Client connections load balancing among nats cluster nodes #1556

pananton · 2020-08-12T06:02:02Z

Hello! Currently the mechanism of load balancing of client connections to nats cluster is based on random node selection. The problem (already discussed in some of the issues, like #1359) is when we restart nats cluster. To be able to serve clients we restart cluster one node after another and this will lead us to approximately the following distribution (step-by-step example for 3 node cluster):

original connection distribution is 24 / 24 / 24
after node1 restart : 0 / 36 / 36
after node2 restart: 18 / 0 / 54
after node3 restart: 45 / 27 / 0

As you can see original uniform distribution 1/3 | 1/3 | 1/3 tends to 2/3 | 1/3 | 0 . I suggest you to add some modifications that will allow developers to get around this problem (for example, we use nats cluster in 24/7 fashion and never stop it completely but sometimes need to upgrade server version or our hardware). There can be several solutions:

Implement clever load balancing (when nats cluster node tells client to try to connect to another known node which have less active clients)
Provide a command which can be sent to cluster and cause it to disconnect existing clients - we can use it after cluster restart is finished to redistribute client connections among nodes.

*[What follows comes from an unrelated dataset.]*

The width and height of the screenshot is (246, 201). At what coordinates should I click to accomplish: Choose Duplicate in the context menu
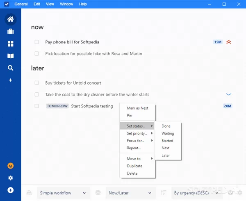click(x=134, y=166)
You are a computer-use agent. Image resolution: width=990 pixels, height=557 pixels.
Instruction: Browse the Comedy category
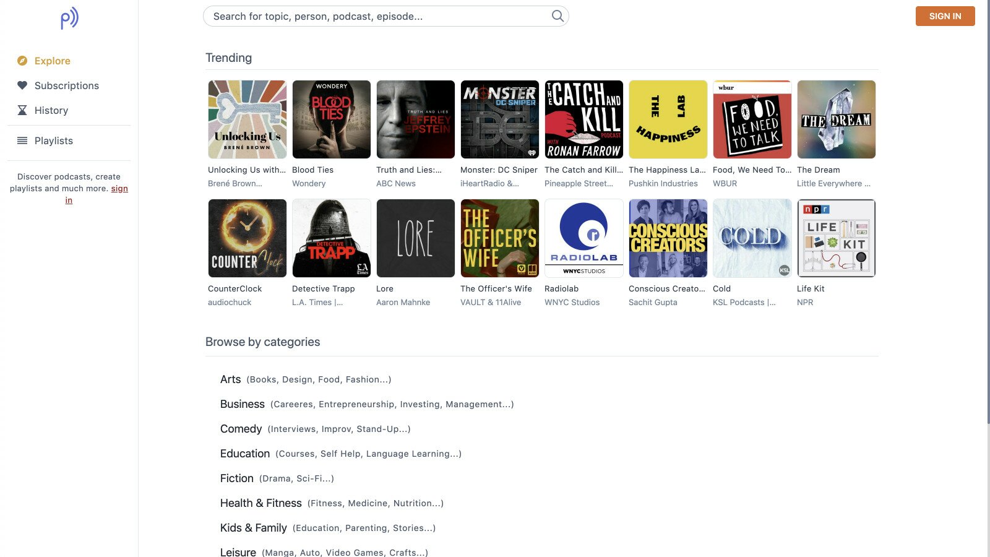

derekcollison · 2020-08-12T14:50:56Z

We have been aware of this issue and have been exploring ideas here for some time, but nothing has come up that we really love yet as a solution. It is on our list though for sure.

pananton · 2020-08-12T16:06:26Z

Ok, thanks. Btw, thank you for adding a feature to nats server that will immediately finsih request when no replier is listening. Waiting for 2.2 release)

BradErz · 2021-02-01T19:44:32Z

We have been aware of this issue and have been exploring ideas here for some time, but nothing has come up that we really love yet as a solution. It is on our list though for sure.

@derekcollison has any progress or soloution been found towards this?

We are struggling with the same situation and I dont want to do hacky things ontop of the nats client to solve this 😂. Any suggestions?

derekcollison · 2021-02-01T20:15:39Z

Post 2.2 release we will be focusing on some client upgrades, this being one of them. But need to get 2.2 out the door first.

domdom82 · 2022-03-24T13:16:46Z

Bump. Is there any movement on this? We're facing the exact same problem. So far we only thought of building our NATS clients in a way that they reconnect after some time to give them a chance to pick another NATS server and improve the distribution of client connections.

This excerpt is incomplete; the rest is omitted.